第10回 記念講演「DRG/PPSとELP診断技術」(19)


DRGと臨床検査(4)

 そこでこういう状況がもう2年後を視野に入れて活発に今準備されている訳です。検査については関連することだけ今日申し上げましたけど。そこでそれに対応してどういうふうに検査を考えて行ったら良いか、まずDRGを確定するためのプロセスは問診と診察です。基本的検査をやってまず暫定的な診断名を付けます。そして病名・病態の診断ができたところで治療方針が決定され、経過観察し、途中で必要に応じた検査を組み合わせながら経過を観察し、どういう転機をとるかということになります。
 そこで今後血清蛋白分画検査がどういう位置づけになって欲しいかということをここで書いています。病態スクリーニングのための自動セルロースアセテート膜電気泳動法による血清蛋白分画観察。これは以前にも私はお話する機会がありましたけれども、たった一滴の血清でわずか30分程度の時間でできる一つの検査で、これほどバラエティに富んだ病態を篩い分けることのできる検査は他にない訳です。 例えば白血球数をはかりましたよ、あるいはHCV抗体を測りましたよ、といっても非常に特殊な部分だけをねらっている訳です。しかし我々が病名を診断するためには患者さんの全体の身体の状況がどうなっているかということをまず把握しておく必要がある訳です。

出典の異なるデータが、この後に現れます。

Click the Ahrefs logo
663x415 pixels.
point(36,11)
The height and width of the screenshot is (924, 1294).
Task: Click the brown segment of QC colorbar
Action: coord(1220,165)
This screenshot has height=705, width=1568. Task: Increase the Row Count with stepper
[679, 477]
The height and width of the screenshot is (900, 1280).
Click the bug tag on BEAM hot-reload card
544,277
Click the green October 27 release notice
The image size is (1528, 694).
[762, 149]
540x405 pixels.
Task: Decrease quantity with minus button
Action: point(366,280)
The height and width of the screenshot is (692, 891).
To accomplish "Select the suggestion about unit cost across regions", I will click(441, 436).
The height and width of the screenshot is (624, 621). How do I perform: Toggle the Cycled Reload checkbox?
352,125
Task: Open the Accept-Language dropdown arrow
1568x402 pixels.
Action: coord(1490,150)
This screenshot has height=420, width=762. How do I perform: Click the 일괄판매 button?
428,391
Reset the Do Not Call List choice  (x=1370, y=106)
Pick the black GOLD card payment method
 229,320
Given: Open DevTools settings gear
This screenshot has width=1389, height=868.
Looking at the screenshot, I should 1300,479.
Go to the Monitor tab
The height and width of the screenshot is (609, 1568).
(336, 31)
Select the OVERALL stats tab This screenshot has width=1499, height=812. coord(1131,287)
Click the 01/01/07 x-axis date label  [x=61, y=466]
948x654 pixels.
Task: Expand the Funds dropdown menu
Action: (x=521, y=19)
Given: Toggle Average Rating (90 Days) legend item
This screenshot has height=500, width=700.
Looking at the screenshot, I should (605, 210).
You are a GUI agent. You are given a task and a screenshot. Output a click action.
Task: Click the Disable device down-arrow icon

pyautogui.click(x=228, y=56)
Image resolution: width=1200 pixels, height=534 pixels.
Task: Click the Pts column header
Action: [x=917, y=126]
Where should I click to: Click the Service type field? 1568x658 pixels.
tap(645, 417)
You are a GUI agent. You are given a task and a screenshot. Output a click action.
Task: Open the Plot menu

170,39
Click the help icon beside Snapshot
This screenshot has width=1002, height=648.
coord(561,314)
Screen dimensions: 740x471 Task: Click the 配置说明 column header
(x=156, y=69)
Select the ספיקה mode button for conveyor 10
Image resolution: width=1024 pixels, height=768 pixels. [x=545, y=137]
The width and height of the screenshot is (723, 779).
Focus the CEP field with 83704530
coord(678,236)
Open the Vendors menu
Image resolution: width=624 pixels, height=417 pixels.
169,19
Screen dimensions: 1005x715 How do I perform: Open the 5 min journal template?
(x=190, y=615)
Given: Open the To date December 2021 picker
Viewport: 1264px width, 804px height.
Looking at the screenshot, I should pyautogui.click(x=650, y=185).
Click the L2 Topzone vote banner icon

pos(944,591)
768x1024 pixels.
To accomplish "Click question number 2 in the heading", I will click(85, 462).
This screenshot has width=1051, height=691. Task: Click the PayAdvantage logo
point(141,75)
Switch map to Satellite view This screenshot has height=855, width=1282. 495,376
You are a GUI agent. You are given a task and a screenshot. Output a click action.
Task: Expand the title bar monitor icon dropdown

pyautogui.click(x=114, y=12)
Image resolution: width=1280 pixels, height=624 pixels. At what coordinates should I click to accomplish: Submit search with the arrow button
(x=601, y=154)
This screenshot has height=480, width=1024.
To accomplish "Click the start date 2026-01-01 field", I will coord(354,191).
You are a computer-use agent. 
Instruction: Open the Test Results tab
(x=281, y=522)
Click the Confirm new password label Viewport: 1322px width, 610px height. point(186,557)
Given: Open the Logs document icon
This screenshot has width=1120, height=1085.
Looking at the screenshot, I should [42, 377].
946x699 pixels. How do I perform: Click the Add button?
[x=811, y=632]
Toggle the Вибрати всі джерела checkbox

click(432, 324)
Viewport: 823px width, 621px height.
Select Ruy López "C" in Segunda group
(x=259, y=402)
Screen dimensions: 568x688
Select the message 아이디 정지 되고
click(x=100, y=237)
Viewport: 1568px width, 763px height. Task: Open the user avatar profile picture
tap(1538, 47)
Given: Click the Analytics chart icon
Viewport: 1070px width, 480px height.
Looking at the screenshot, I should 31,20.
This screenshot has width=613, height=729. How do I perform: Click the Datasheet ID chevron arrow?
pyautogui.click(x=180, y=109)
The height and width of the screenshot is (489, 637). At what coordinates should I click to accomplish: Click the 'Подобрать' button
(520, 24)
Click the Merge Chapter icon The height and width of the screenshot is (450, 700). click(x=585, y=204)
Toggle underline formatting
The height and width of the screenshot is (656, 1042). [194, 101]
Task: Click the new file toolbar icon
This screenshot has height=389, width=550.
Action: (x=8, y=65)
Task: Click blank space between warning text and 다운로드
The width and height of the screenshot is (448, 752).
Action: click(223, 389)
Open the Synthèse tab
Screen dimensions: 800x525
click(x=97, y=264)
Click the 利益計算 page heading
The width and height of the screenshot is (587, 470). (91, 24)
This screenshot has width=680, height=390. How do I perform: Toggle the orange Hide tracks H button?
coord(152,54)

 そこで私は今までずーっとこの検査に入ってからやってきた血清蛋白の研究を通してこれほど病態スクリーニングとしての有用な検査はないので、まず問診、診察、基本的検査をやります。実をいうと、臨床病理学会の基本的検査というなかで2つの分かれてまして、外来でどういう検査をやるか、入院した場合に最小限どういう検査をやったらいいのか提案している訳です。その中には血清蛋白分画が入っているんですけれども、それをやって患者の状態を的確に掴んで、そしてそれぞれの必要な、今度はもう少し診断をしぼる検査を組み合わせていくというようなことが最も効率的ではないかと考えています。私が医師として臨床を進めていくとすると是非こういう使い方をしたいと思っています。